Started by dougiefresh, November 05, 2013, 03:00:43 AM

Previous topic - Next topic

dougiefresh

Link to Mod



WORD CENSOR LIST v1.5
By Dougiefresh -> Link to Mod



Introduction
So, you want to run a family friendly community, without any vulgar words appearing on your site. The easiest way to prevent that is to use SMF's word censor feature, but you have an empty list of words and don't want to spend an hour filling in every naughty word you know and some you don't.

Word Censor List will help you by adding a list of some commonly censored words and some uncommon ones to your forum.

Compatibility Notes
This mod was tested on SMF 2.0.5, but should work on earlier versions of SMF 2.0.x.  SMF 1.x is not and will not be supported.

Changelog
The changelog can be viewed at XPtsp.com.

License
Copyright (c) 2015 - 2018, Douglas Orend
All rights reserved.

Redistribution and use in source and binary forms, with or without modification, are permitted provided that the following conditions are met:

1. Redistributions of source code must retain the above copyright notice, this list of conditions and the following disclaimer.

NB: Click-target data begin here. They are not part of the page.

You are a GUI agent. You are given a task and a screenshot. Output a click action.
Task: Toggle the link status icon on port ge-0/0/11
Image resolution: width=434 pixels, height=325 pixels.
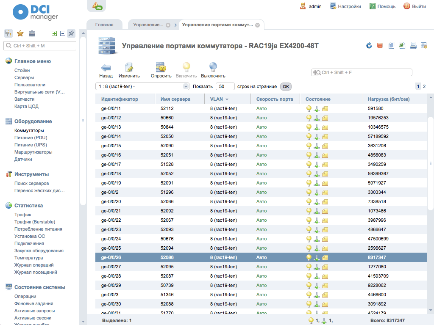tap(316, 108)
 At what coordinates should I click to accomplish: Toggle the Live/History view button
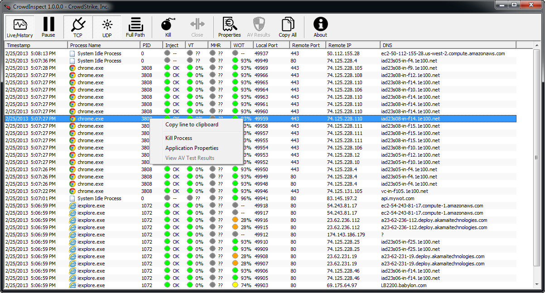(x=19, y=27)
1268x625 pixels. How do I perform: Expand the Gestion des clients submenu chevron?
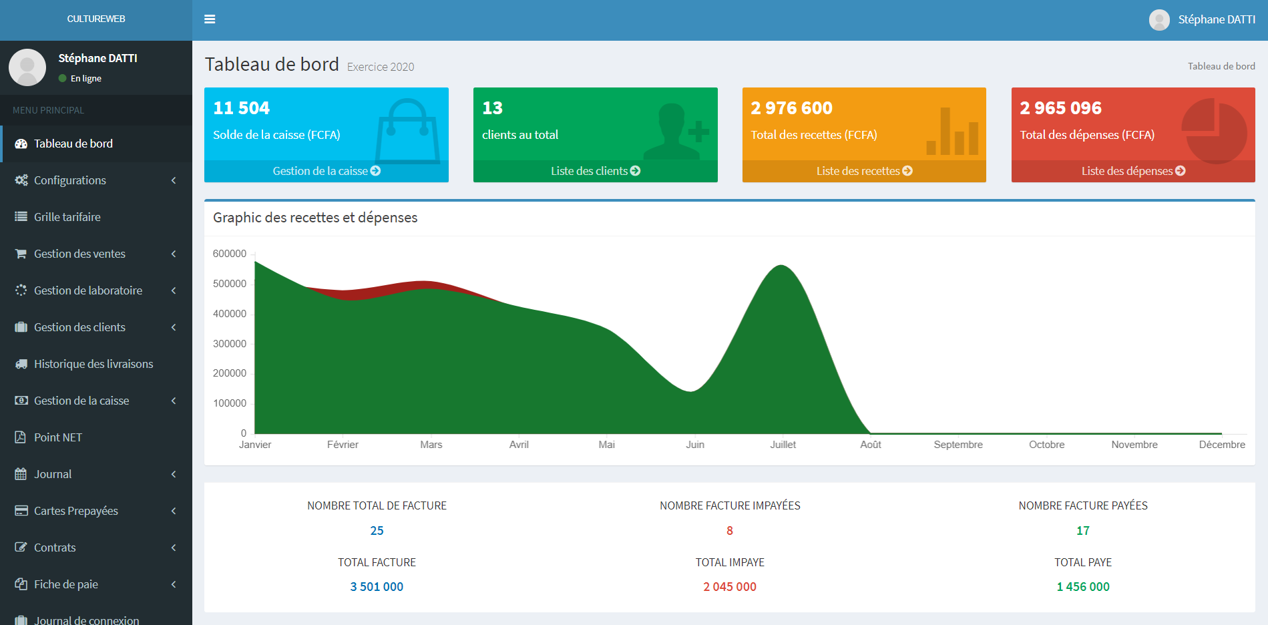pyautogui.click(x=174, y=327)
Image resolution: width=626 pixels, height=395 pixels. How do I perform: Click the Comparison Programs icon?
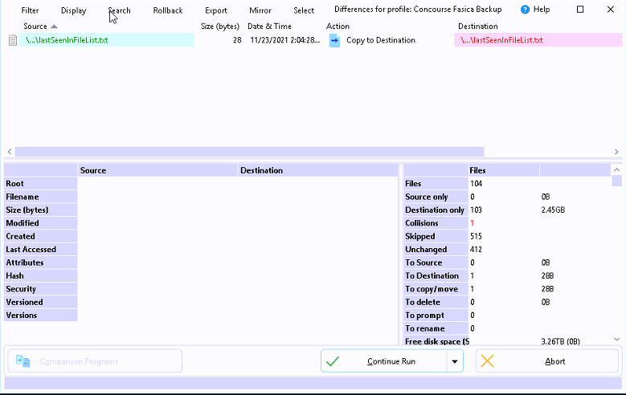23,361
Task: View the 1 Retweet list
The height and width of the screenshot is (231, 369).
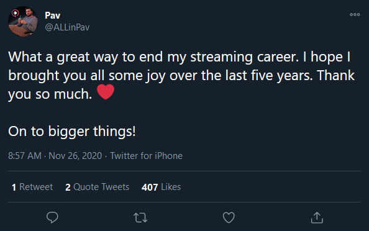Action: (x=32, y=187)
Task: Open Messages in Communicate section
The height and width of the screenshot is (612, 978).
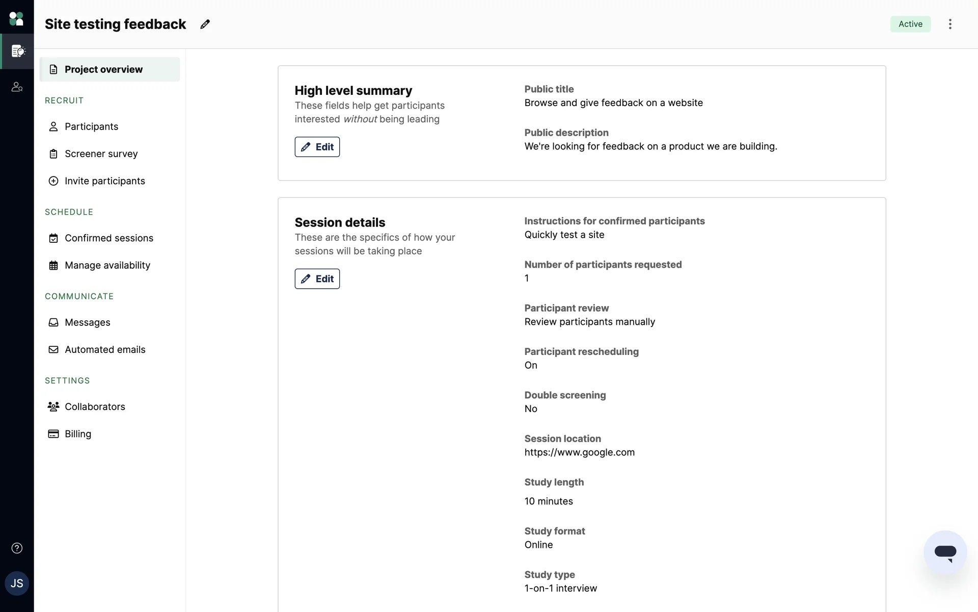Action: (x=87, y=322)
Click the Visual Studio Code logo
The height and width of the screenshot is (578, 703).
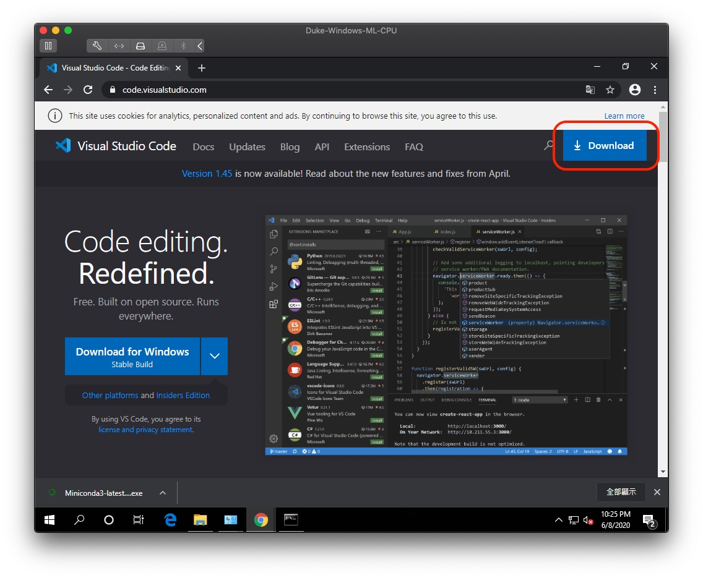click(x=63, y=145)
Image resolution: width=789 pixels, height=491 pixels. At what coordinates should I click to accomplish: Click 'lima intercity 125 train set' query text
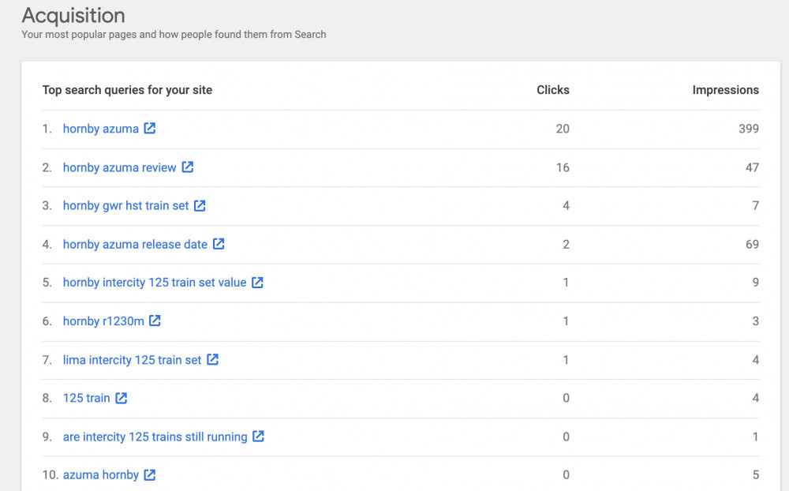point(132,360)
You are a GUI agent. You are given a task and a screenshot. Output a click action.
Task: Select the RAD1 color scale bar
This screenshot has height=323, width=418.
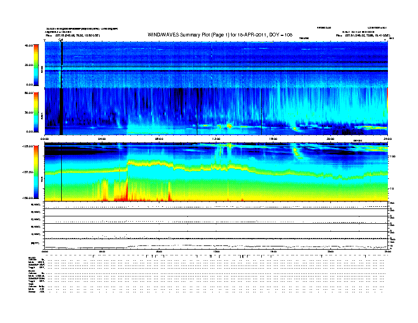[36, 112]
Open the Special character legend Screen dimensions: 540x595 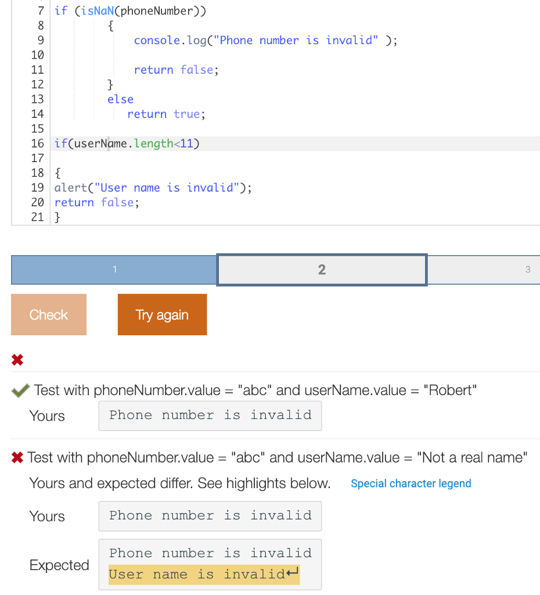coord(411,483)
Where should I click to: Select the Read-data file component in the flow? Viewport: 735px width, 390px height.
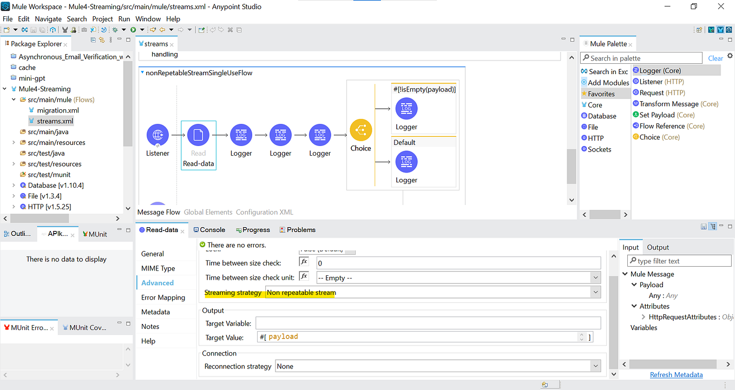198,135
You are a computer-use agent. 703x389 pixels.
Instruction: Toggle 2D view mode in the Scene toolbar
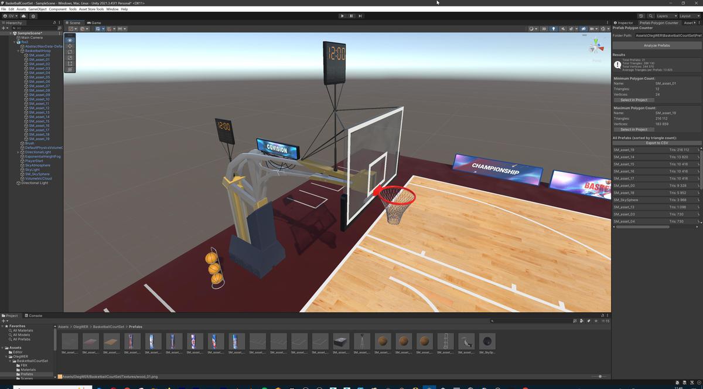543,29
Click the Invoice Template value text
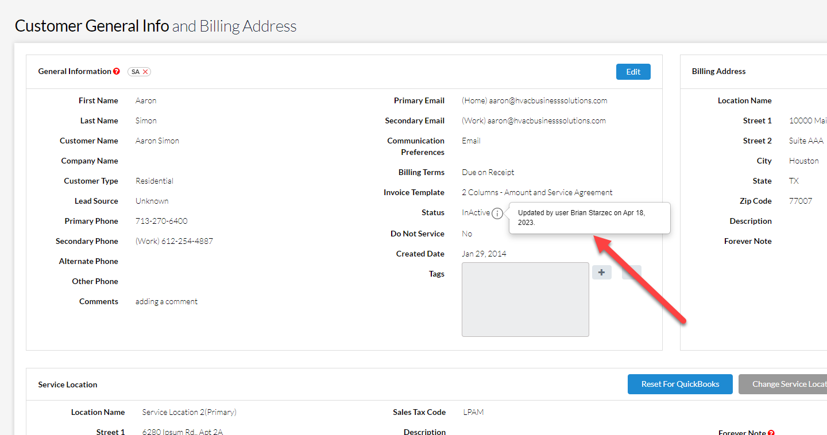Viewport: 827px width, 435px height. [537, 192]
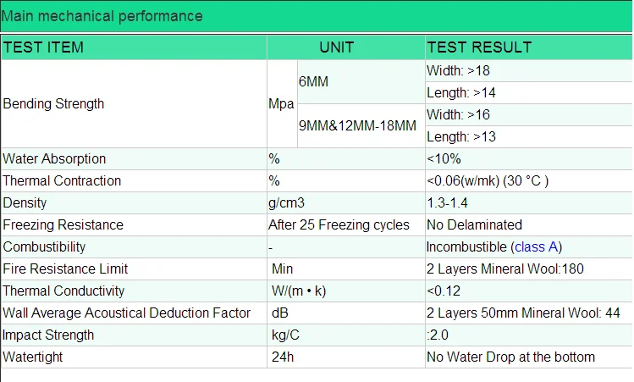This screenshot has width=634, height=382.
Task: Select the Water Absorption row label
Action: 55,159
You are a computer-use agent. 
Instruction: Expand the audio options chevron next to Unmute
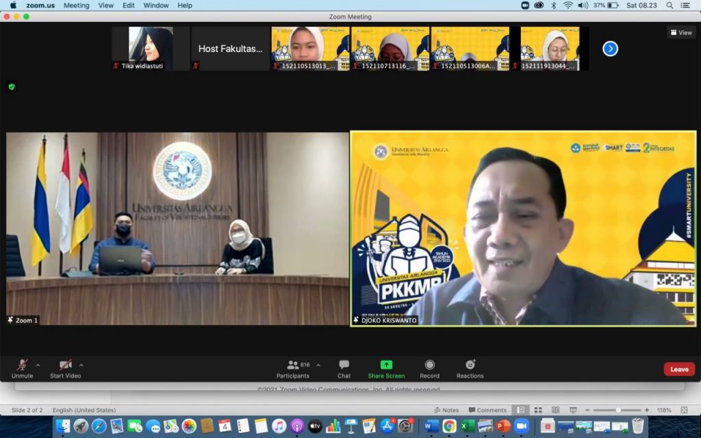coord(38,365)
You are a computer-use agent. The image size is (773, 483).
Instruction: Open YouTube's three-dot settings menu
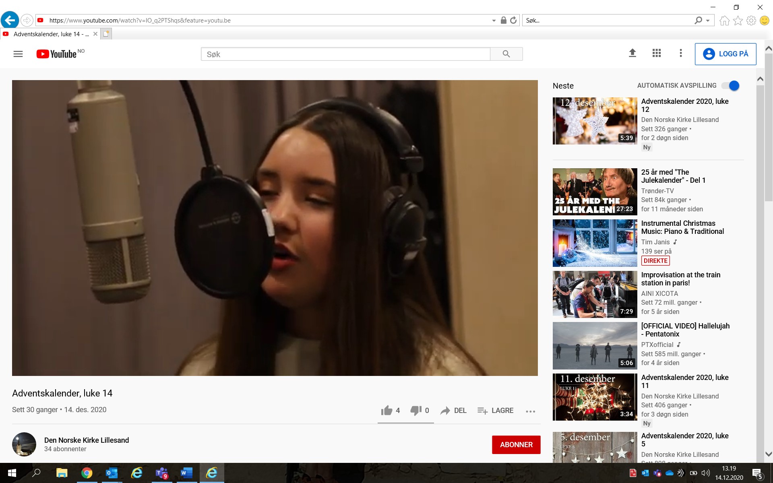[x=680, y=53]
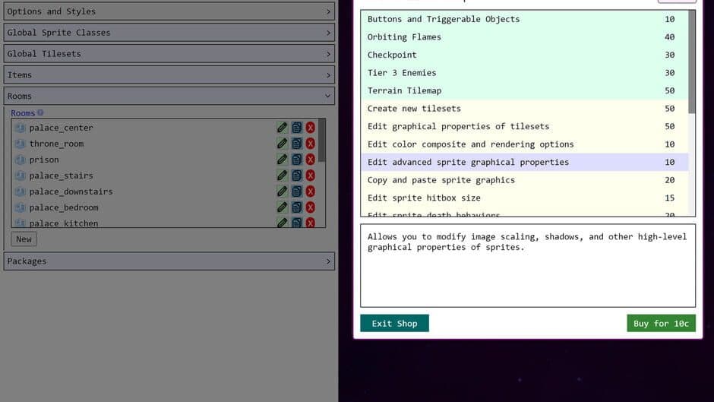The image size is (714, 402).
Task: Delete the palace_bedroom room
Action: (x=311, y=207)
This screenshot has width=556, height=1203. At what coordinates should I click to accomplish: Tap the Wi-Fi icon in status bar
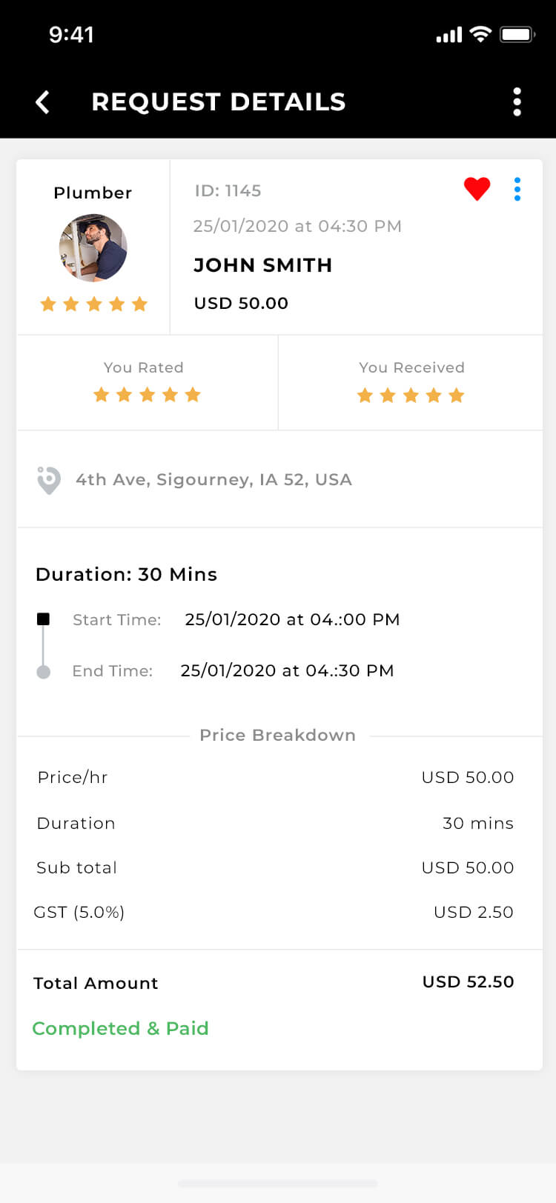(481, 34)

2. Redistributions in binary form must reproduce the above copyright notice, this list of conditions and the following disclaimer in the documentation and/or other materials provided with the distribution.

THIS SOFTWARE IS PROVIDED BY THE COPYRIGHT HOLDERS AND CONTRIBUTORS "AS IS" AND ANY EXPRESS OR IMPLIED WARRANTIES, INCLUDING, BUT NOT LIMITED TO, THE IMPLIED WARRANTIES OF MERCHANTABILITY AND FITNESS FOR A PARTICULAR PURPOSE ARE DISCLAIMED. IN NO EVENT SHALL THE COPYRIGHT HOLDER OR CONTRIBUTORS BE LIABLE FOR ANY DIRECT, INDIRECT, INCIDENTAL, SPECIAL, EXEMPLARY, OR CONSEQUENTIAL DAMAGES (INCLUDING, BUT NOT LIMITED TO, PROCUREMENT OF SUBSTITUTE GOODS OR SERVICES; LOSS OF USE, DATA, OR PROFITS; OR BUSINESS INTERRUPTION) HOWEVER CAUSED AND ON ANY THEORY OF LIABILITY, WHETHER IN CONTRACT, STRICT LIABILITY, OR TORT (INCLUDING NEGLIGENCE OR OTHERWISE) ARISING IN ANY WAY OUT OF THE USE OF THIS SOFTWARE, EVEN IF ADVISED OF THE POSSIBILITY OF SUCH DAMAGE.

dougiefresh

Updated to v1.1.  Upgrading from v1.0 to v1.1 is not necessary, as it does not replace the functionality provided, only fixes the settings installer.

TonyG

I have a list of censor words that I carry around from one family-oriented site to another. Interested in an update to the list you have in edit_db.php? Do you already have a place for this or some preferred mechanism for doing this?
Thanks!

Kindred

Quote from: dougiefresh on November 05, 2013, 03:00:43 AM
. The easiest way to prevent that is to use phpBB's word censor feature,

really? :)
Слaва
Украинi

Please do not PM, IM or Email me with support questions.  You will get better and faster responses in the support boards.  Thank you.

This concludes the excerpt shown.